In business today, everyone is being chased by a supply chain lion: we all have to manage costs, production and inventory while still meeting customer demands in a tough sales environment. But, since most businesses are being chased by the same lion, the job is to outrun the competition. “Users want to improve supply chain efficiency and productivity in terms of trade, inventory and resource utilization, while optimizing and streamlining their supply bases,” is the way Gartner put it in their September Magic Quadrant for Supply Chain Planning For Process Automation.
Outrunning the lion is the tag that Infor is using for its suite of supply chain planning applications, according to Alan Lindsay, senior product manager. Infor’s position is that supply chain planning, one of the applications that has continued to grow in the recession, is at a crossroads. Over the last 18 months, supply chain planning evolved as a cost-saving application for companies focused on cutting costs and minimizing inventory. In the future, companies will be looking for opportunity as the economy returns but demand remains variable. They also recognize that if they can do a better job of planning, they might outrun the competition and take a leadership position. “Demand planning will become a competitive weapon,” Lindsay says. He and Infor believe that it will transition to a top-line revenue driver, as companies increasingly try to align their production and their inventories with their customer’s demands.

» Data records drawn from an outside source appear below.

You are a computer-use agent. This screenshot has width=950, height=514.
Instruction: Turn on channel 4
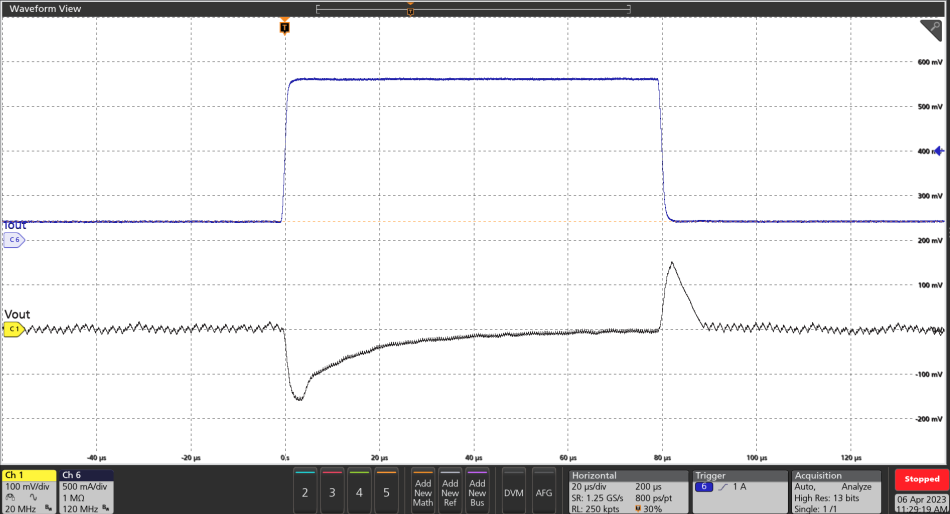[359, 491]
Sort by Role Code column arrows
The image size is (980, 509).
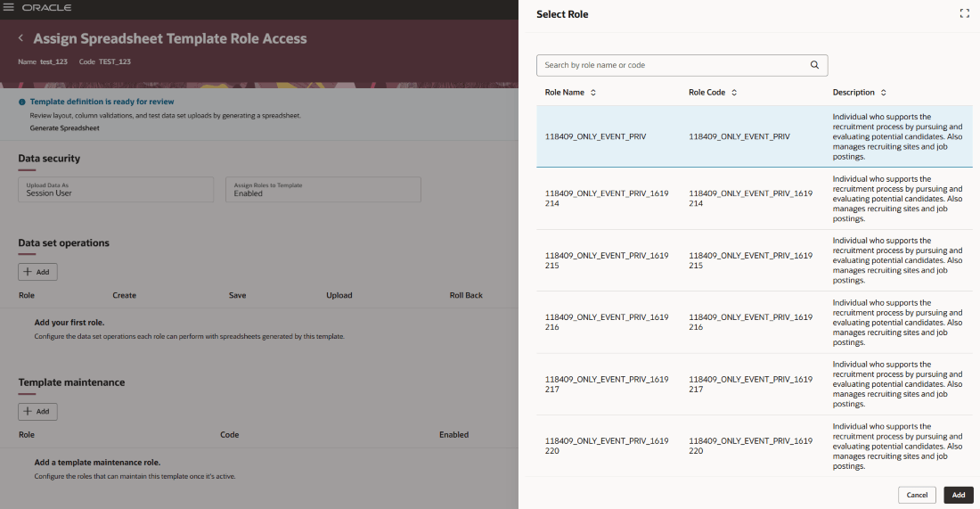click(x=734, y=93)
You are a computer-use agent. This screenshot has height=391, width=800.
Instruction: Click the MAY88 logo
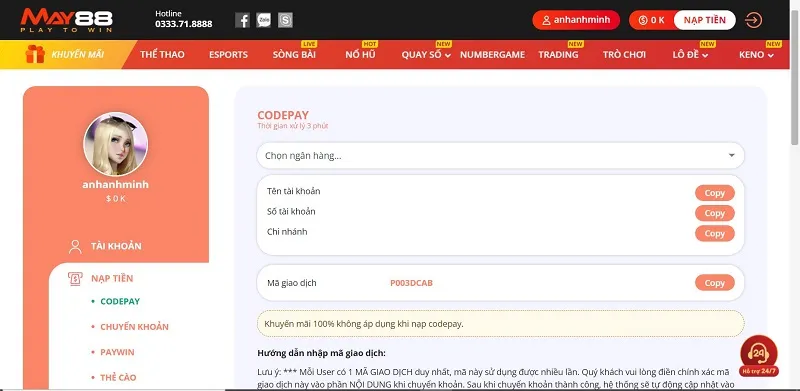(67, 20)
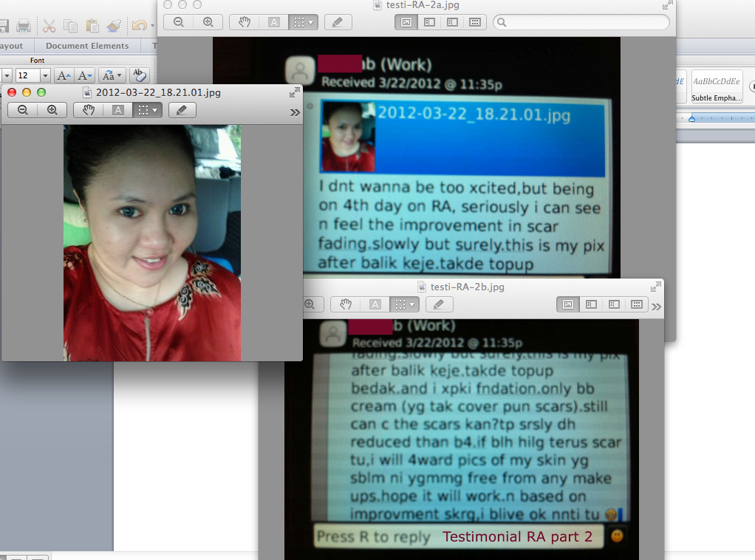Open the Change Case dropdown beside Aa

coord(119,75)
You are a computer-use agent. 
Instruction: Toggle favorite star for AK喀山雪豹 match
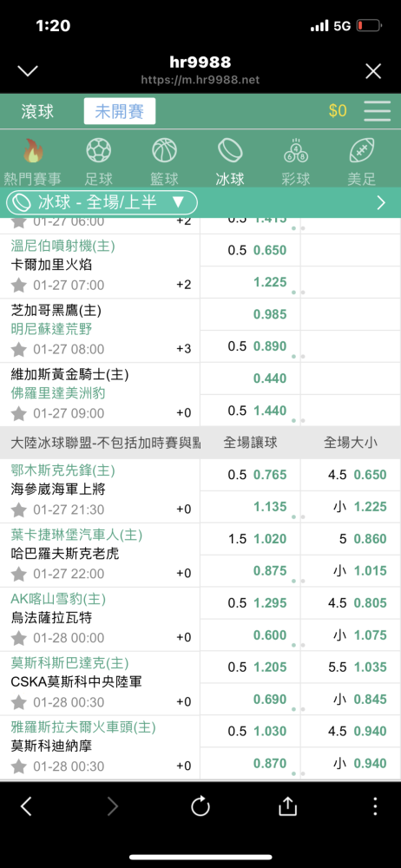click(19, 638)
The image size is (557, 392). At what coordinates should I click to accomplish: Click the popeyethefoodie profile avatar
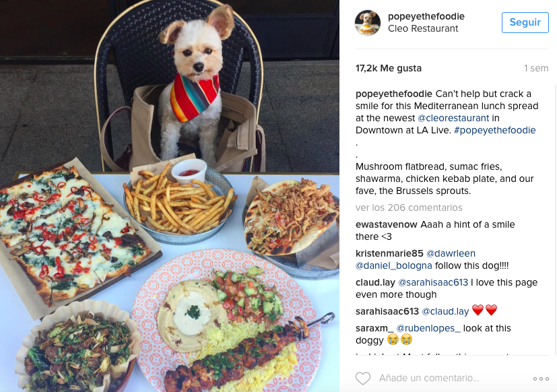point(368,23)
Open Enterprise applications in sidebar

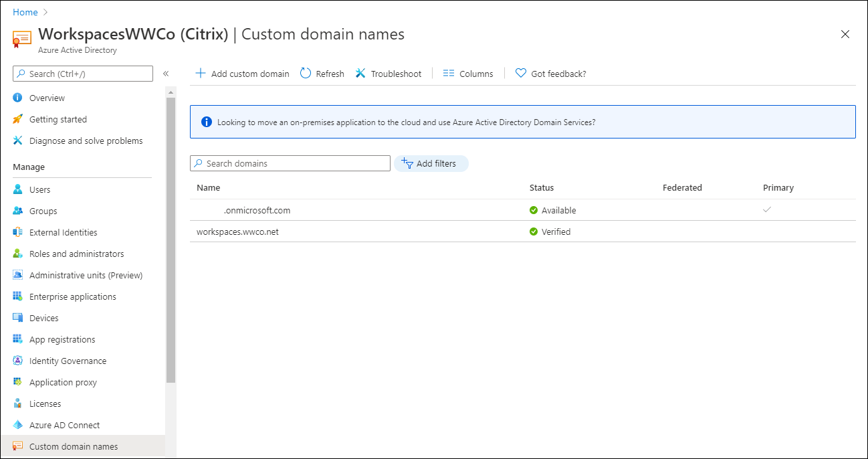72,296
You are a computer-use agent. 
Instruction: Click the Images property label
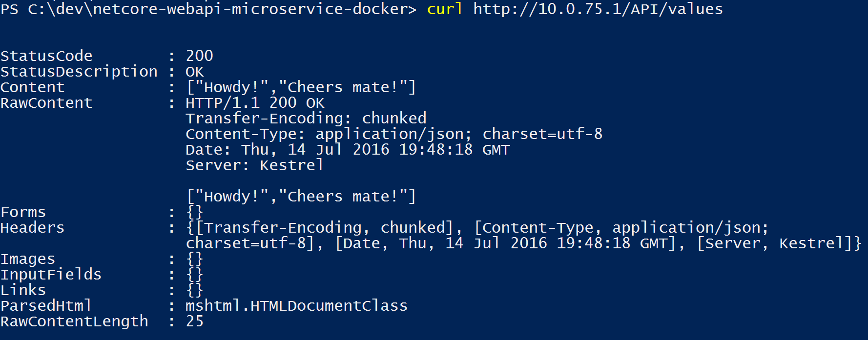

That has certainly been the case for Quality Bicycle Products, a Minnesota-based distributor of bicycle components and parts. The rest of us may be stuck in a recession, but QPB has consistently experienced 15-to-20% growth in recent years.
That drove the need for a planning system to get better control of inventory, according to Brian Johnson, QBP’s inventory planning manager. “The reordering system in our ERP system didn’t keep up with the long lead times we need for some parts,” says Johnson. “If we could get product in 15 days, it was great, but we have 60 day lead times on product from overseas. People in our organization had to keep track of their orders on spread sheets.”
Instead, QBP wanted a planning system that would allow them to forecast demand for each product line over the next year, release purchase orders against the forecast and replan as the year unfolds. In 2007, the distributor began implementation of forecasting and replenishment applications to use with its biggest 25 vendors.
One of the first goals was to use the plan generated by the system to set appropriate safety stock levels for the top selling SKU’s while still meeting service levels. That goal has been met. “When we first implemented, we reduced our safety stock by $900,000,” says Johnson. “We were also able to maintain higher fill rates for orders, meaning that we had the product we needed to fill an order in stock for a longer period into the season.”
Now, Johnson says, QBP is reinvesting those savings into additional products that it can offer its customers, and widen the lead over the competition. “We’ve gone from 36,000 SKUs to 45,000 SKUs,” he says, “and we’re getting five turns of inventory this year, which is better than we’ve done in the past.”
QBP is in the process of integrating its planning capabilities with its warehouse operations. For instance, the company wants to give the warehouse better visibility into incoming shipments. That will allow receiving to more effectively plan its labor requirements. “I can see us going to 80,000 SKUs without appreciably adding to labor in the warehouse,” Johnson says.
That, of course, allows QBP to outrun – or out-bike – the lion.